Apa yang Terjadi jika Bumi Datar…

- Editor

Jumat, 10 Januari 2020

facebook twitter whatsapp telegram line copy

URL berhasil dicopy

facebook icon twitter icon whatsapp icon telegram icon line icon copy

URL berhasil dicopy

Bumi berbentuk bola. Perputaran Bumi pada porosnya membuat bentuk Bumi bukanlah bola sempurna, melainkan agak mampat di bagian tengahnya atau di sekitar Khatulistiwa. Akibatnya, keliling Bumi di bagian Khatulistiwa sedikit lebih panjang dibandingkan dengan keliling Bumi yang menghubungkan Kutub Utara dan Kutub Selatan Bumi.

KOMPAS/NASA/DSCOVR–Citra Bumi yang diambil menggunakan kamera Earth Polychromatic Imaging Camera (EPIC) yang ditempatkan pada satelit Deep Space Climate Observatory pada 6 Juli 2015 pada jarak 1,6 juta kilometer dari Bumi. Citra Bumi ini menunjukkan efek sinar Matahari yang disebarkan oleh molekul udara hingga memberi warna kebiruan pada Bumi.

Bentuk Bumi seperti bola sudah diprediksi manusia sejak ribuan tahun lalu.
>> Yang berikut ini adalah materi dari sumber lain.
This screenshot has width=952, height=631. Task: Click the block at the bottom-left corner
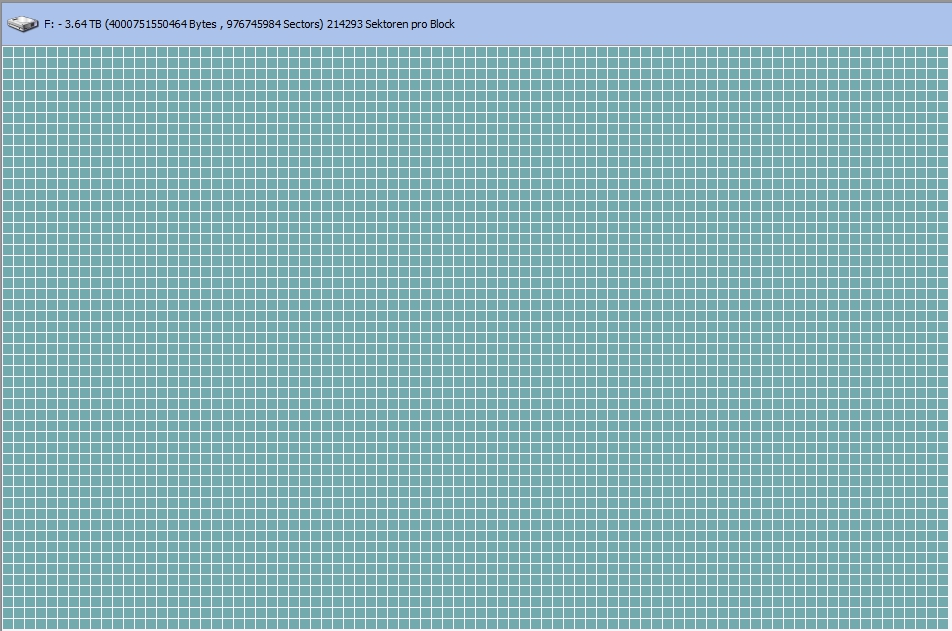pyautogui.click(x=10, y=621)
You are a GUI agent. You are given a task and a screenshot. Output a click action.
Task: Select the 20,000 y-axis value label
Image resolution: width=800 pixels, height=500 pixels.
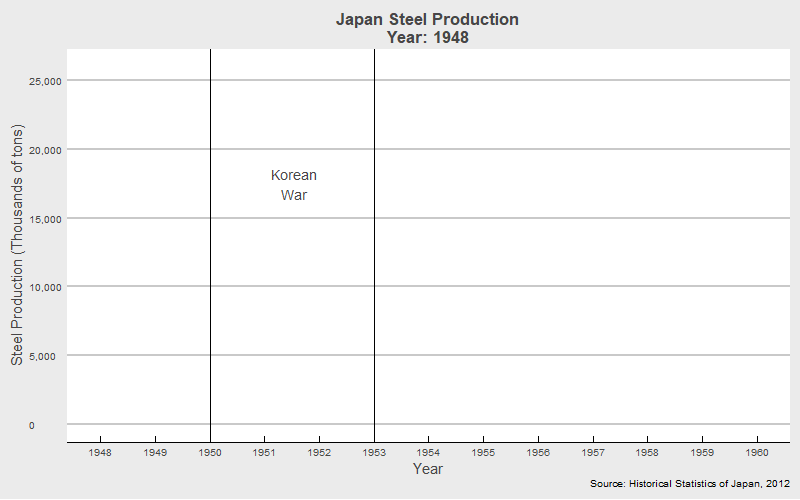[x=46, y=150]
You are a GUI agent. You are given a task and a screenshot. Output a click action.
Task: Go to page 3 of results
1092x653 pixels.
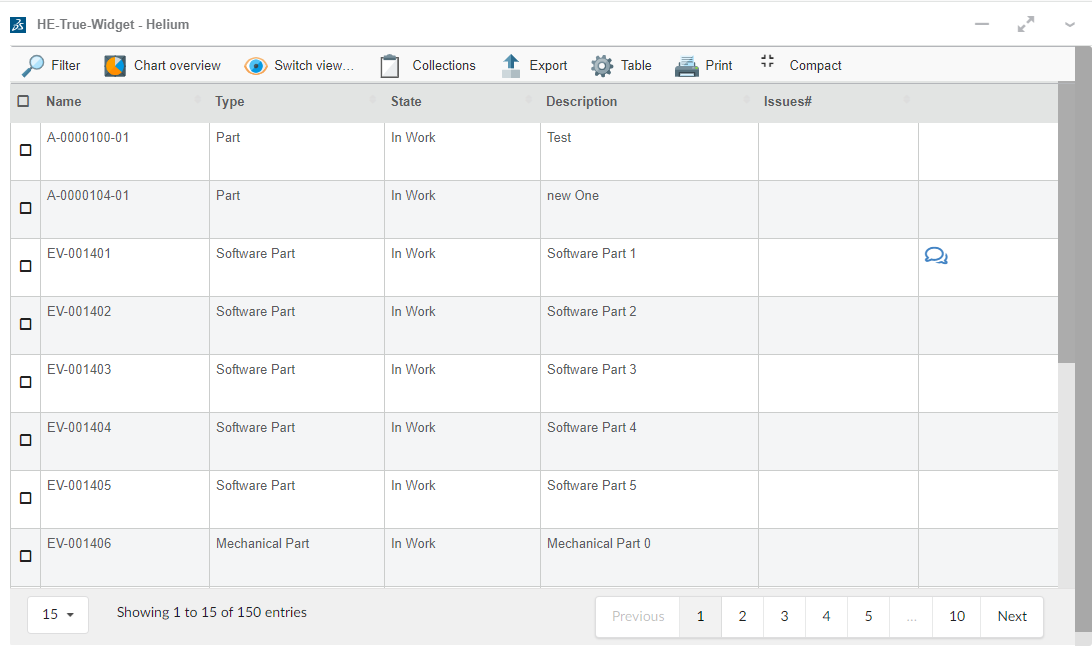click(784, 616)
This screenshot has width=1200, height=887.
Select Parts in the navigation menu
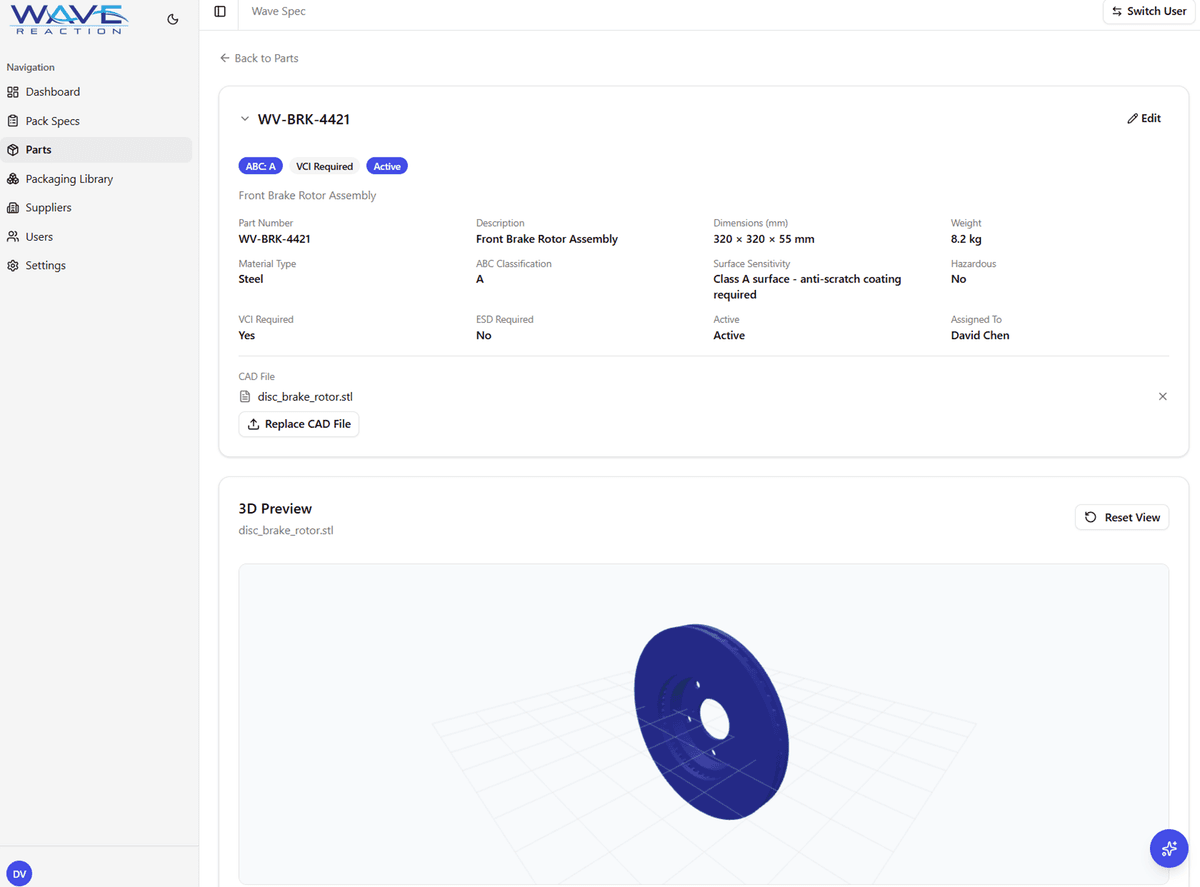[40, 149]
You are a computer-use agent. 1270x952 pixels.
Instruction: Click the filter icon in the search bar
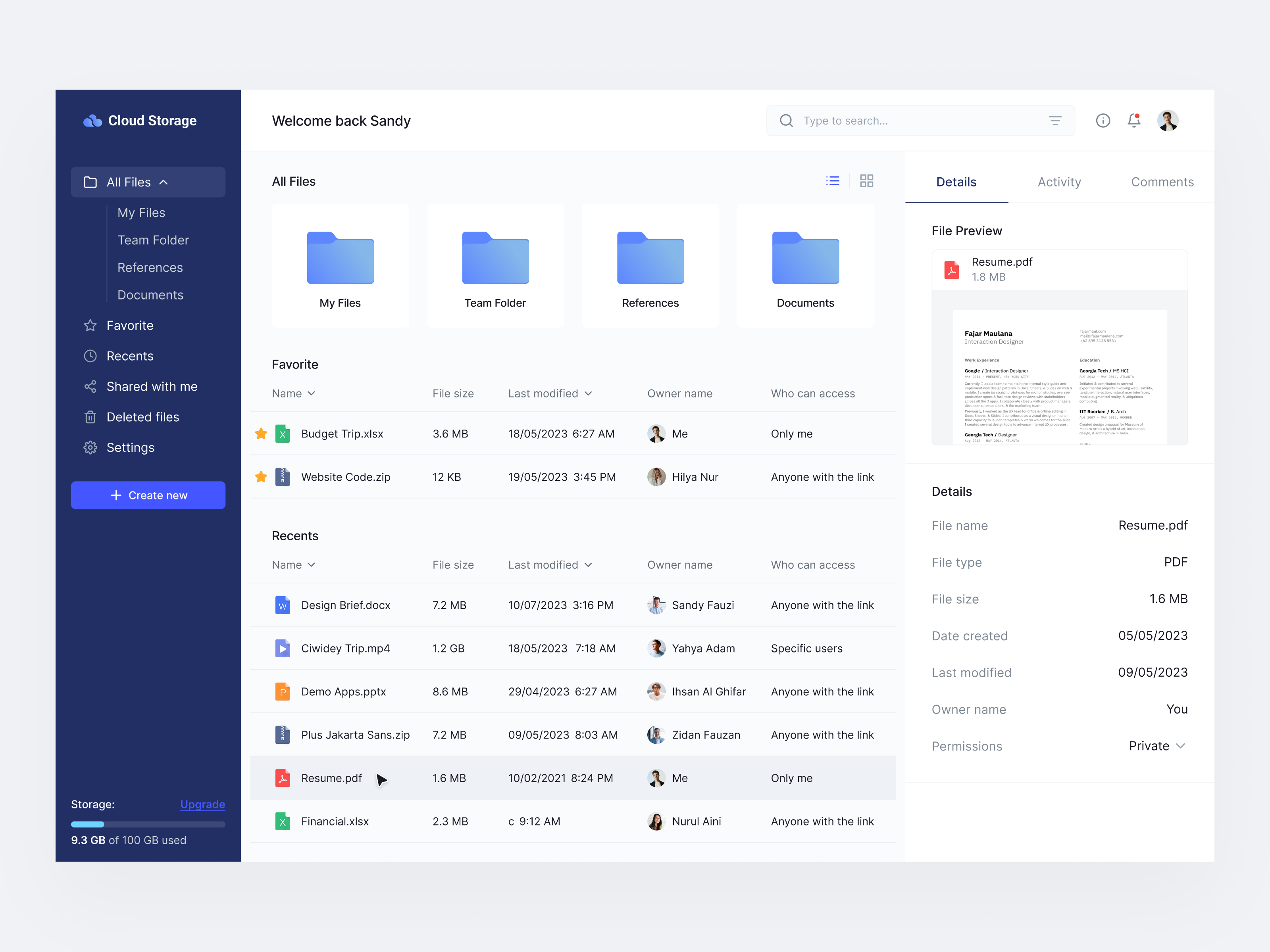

Terlihatnya kapal di kejauhan mulai dari puncak tiang kapalnya hingga keseluruhan badan kapal ketika kapal itu mendekat hanya bisa dijelaskan jika Bumi berbentuk bola. Demikian pula saat kapal menjauh yang akan terlihat sebaliknya.

ADVERTISEMENT

SCROLL TO RESUME CONTENT

Jika Bumi datar, kapal akan senantiasa terlihat seluruh bagiannya, hanya ukurannya terlihat makin membesar atau mengecil, bergantung apakah dia bergerak menjauh atau mendekat terhadap pengamat.

Filsuf Yunani, Pythagoras, dianggap sebagai orang pertama yang mencetuskan ide Bumi berbentuk bola atau sferis pada abad ke-6 sebelum Masehi. Sementara ilmuwan Muslim asal Persia, Abu Rayhan Muhammad ibn Ahmad Al Biruni atau yang populer dengan sebutan Al Biruni, mampu menghitung keliling Bumi dengan ketepatan tinggi pada abad ke-11 Masehi.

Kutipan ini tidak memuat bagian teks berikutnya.